### [Problem details]
Repeat every entry word for word; omit all pictures.

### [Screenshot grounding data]
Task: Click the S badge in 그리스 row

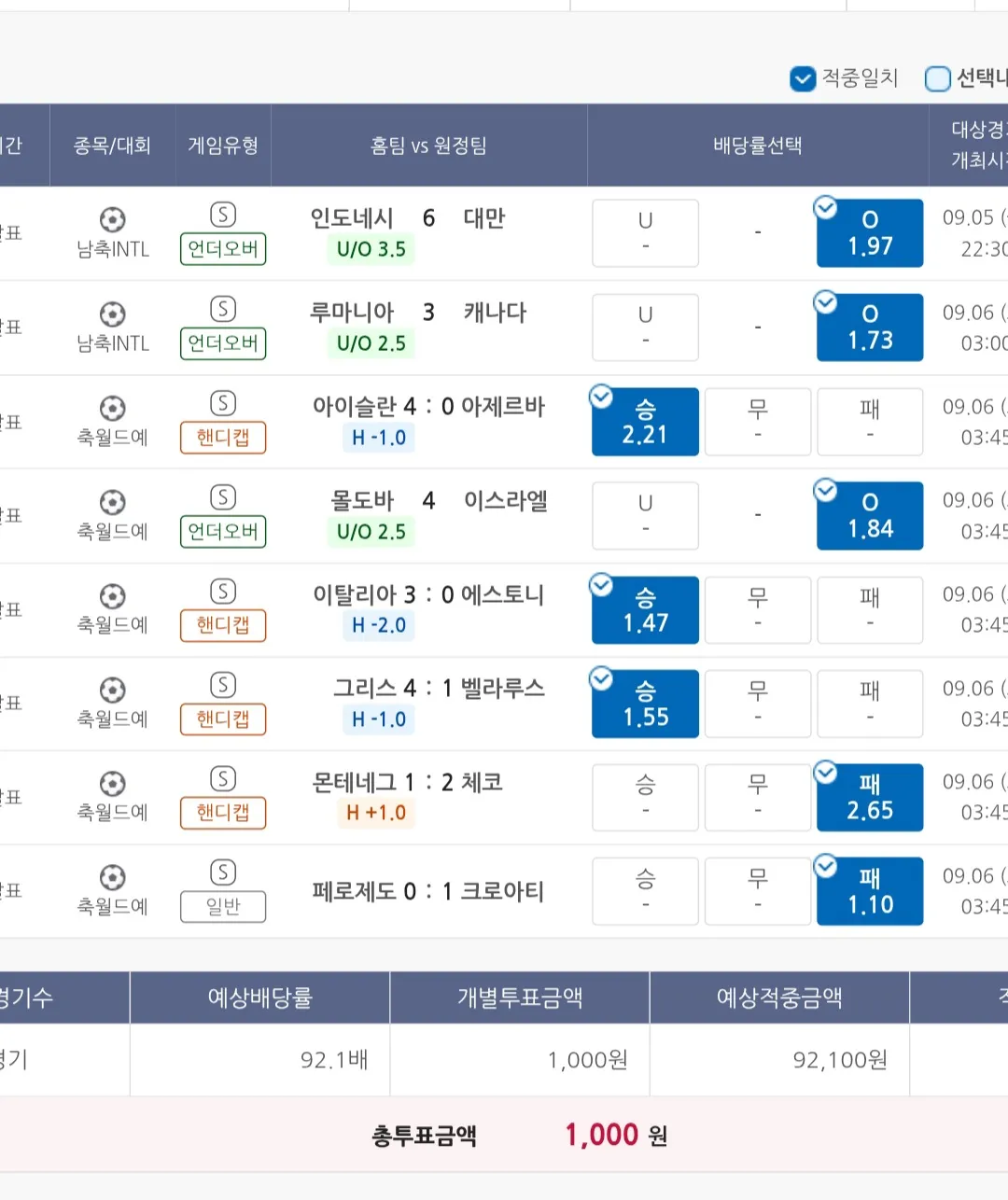Action: tap(223, 685)
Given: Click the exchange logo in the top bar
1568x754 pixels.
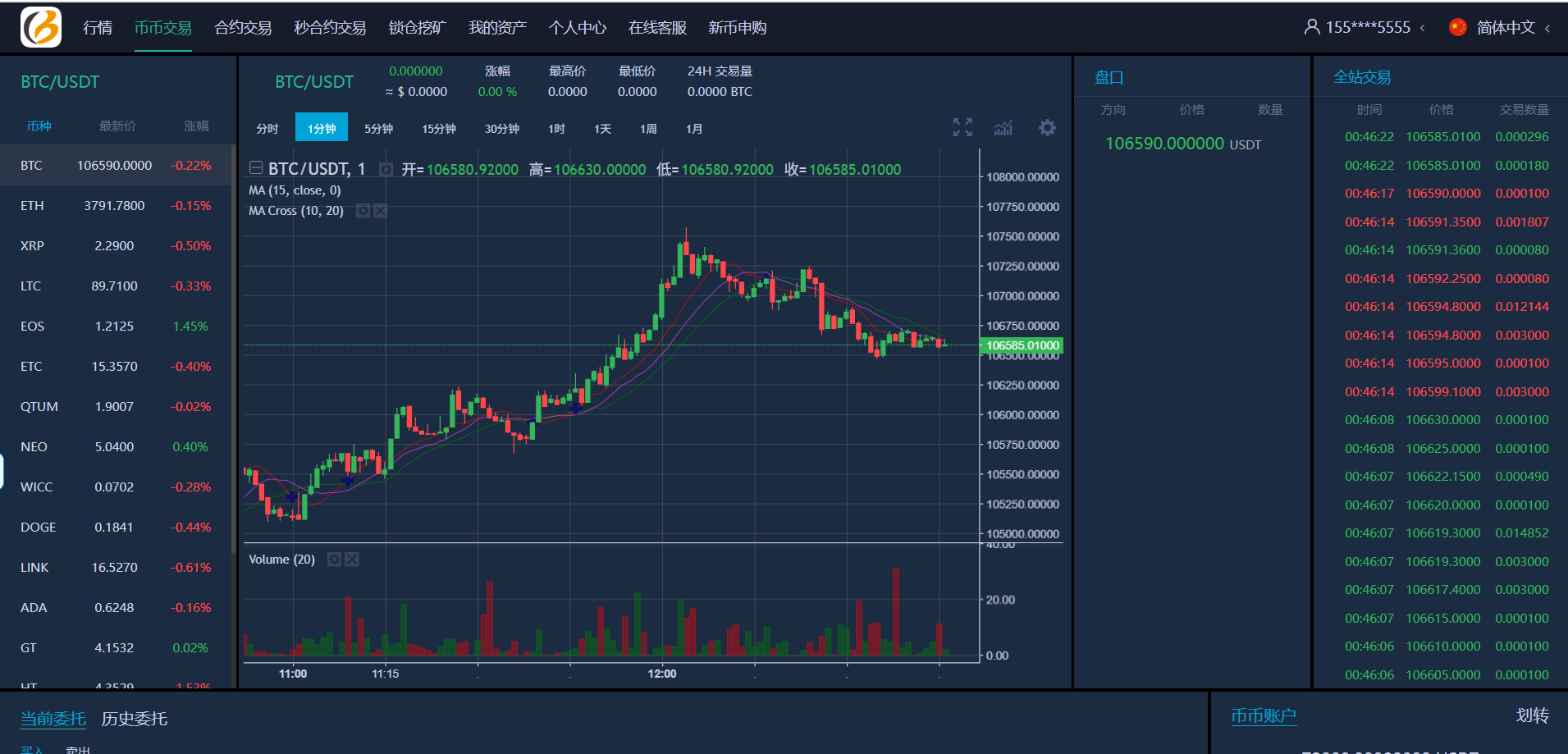Looking at the screenshot, I should point(41,27).
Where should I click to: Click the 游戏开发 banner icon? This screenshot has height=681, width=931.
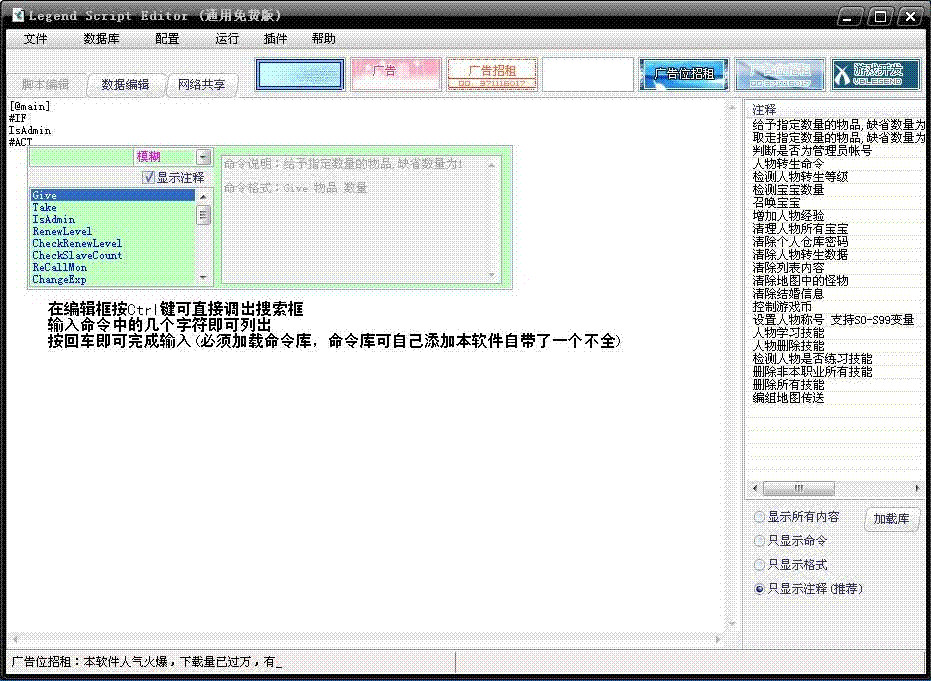[x=875, y=74]
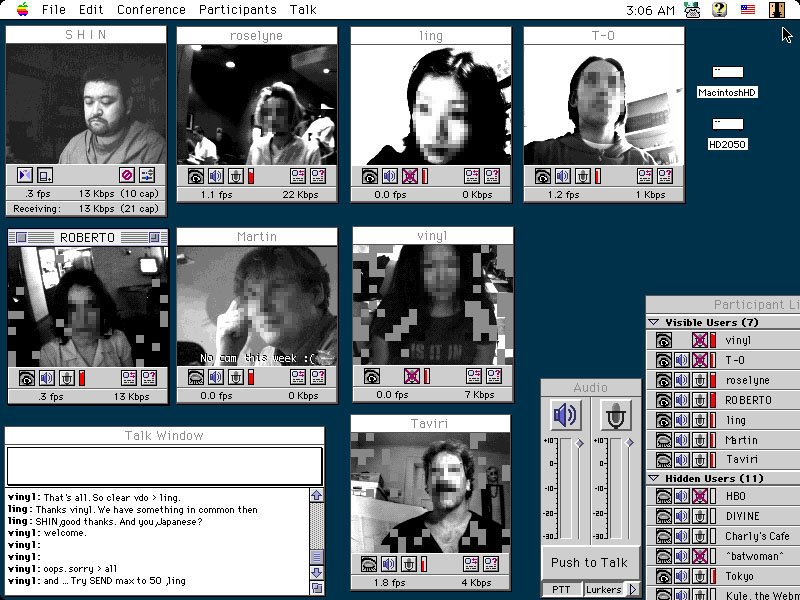800x600 pixels.
Task: Collapse the Hidden Users section
Action: tap(654, 477)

### [Response area]
Task: Click the S badge in 그리스 row

Action: tap(223, 685)
Given: Click the exchange logo in the top bar
1568x754 pixels.
Looking at the screenshot, I should point(41,27).
Where should I click to: Click the 游戏开发 banner icon? This screenshot has height=681, width=931.
[x=875, y=74]
800x600 pixels.
Task: Collapse the Hidden Users section
Action: tap(654, 477)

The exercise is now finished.